[目的 a] 記録のうち、「Parade (449, 798)」を含む行から始めて記録の最後の行で終わるまでの各行を、一字一句変えずにそのまま返してください。

---

自分が狙う層に向けてやっていかないと、結局ぼやけていいものが作れない


大山:青木真也vs秋山成勲戦ってところは格闘技ファンみんな期待しているところだけど、この因縁の試合を青木選手はどう感じていますか?

青木:試合としてはあまりおもしろくならないですよ。だって、僕が勝ちますから。40後半の人と、まだトップ戦線張れる人じゃ明らかじゃないですか。ただ、注目されたりとか、キャッチーな試合であることは確かですよね。盛り上がるならやればいいんじゃないかなという使命は感じます。けれど、単純な競技者としてもう一歩上に行けるのかってなると、違った相手になってきますよね。

大山:2021年10月の「Road to ONE」では、青木選手が秋山選手をマイクで挑発する場面があったけど、一格闘技ファンとして純粋にすごいなって思いましたよ。秋山選手とのやりとりがすごくよかったんですよ。しびれましたね。格闘技の選手ってマイクがうまいイメージがそんなにないけど、青木選手はずっとそれをやり込んできているから、さすがだなって。

---

[目的 b] 本文で青木選手が、秋山選手との試合は「あまりおもしろくならない」と言う理由を説明してください。

[作業資料]
---

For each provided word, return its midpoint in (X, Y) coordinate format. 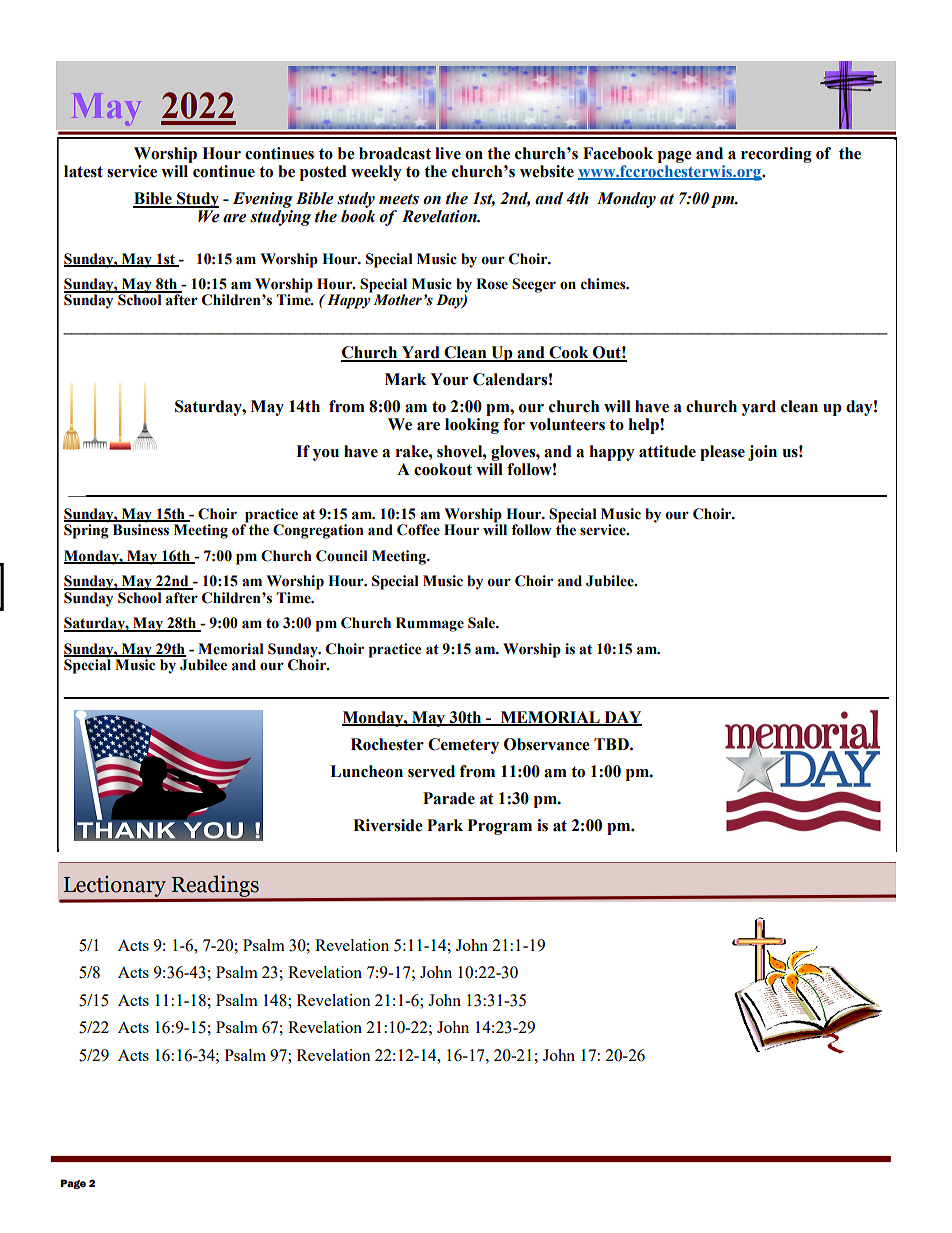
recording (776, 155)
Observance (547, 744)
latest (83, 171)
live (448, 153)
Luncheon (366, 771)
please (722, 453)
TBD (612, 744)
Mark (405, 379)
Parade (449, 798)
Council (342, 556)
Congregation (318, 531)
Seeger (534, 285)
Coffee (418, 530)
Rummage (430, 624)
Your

---

[期待される出力 a]
Parade (449, 798)
Council (342, 556)
Congregation (318, 531)
Seeger (534, 285)
Coffee (418, 530)
Rummage (430, 624)
Your

[期待される出力 b] 青木選手は、自分が勝つからだと述べています。40代後半の相手と、まだトップ戦線で戦える自分とでは、結果が明らかだというのがその根拠です。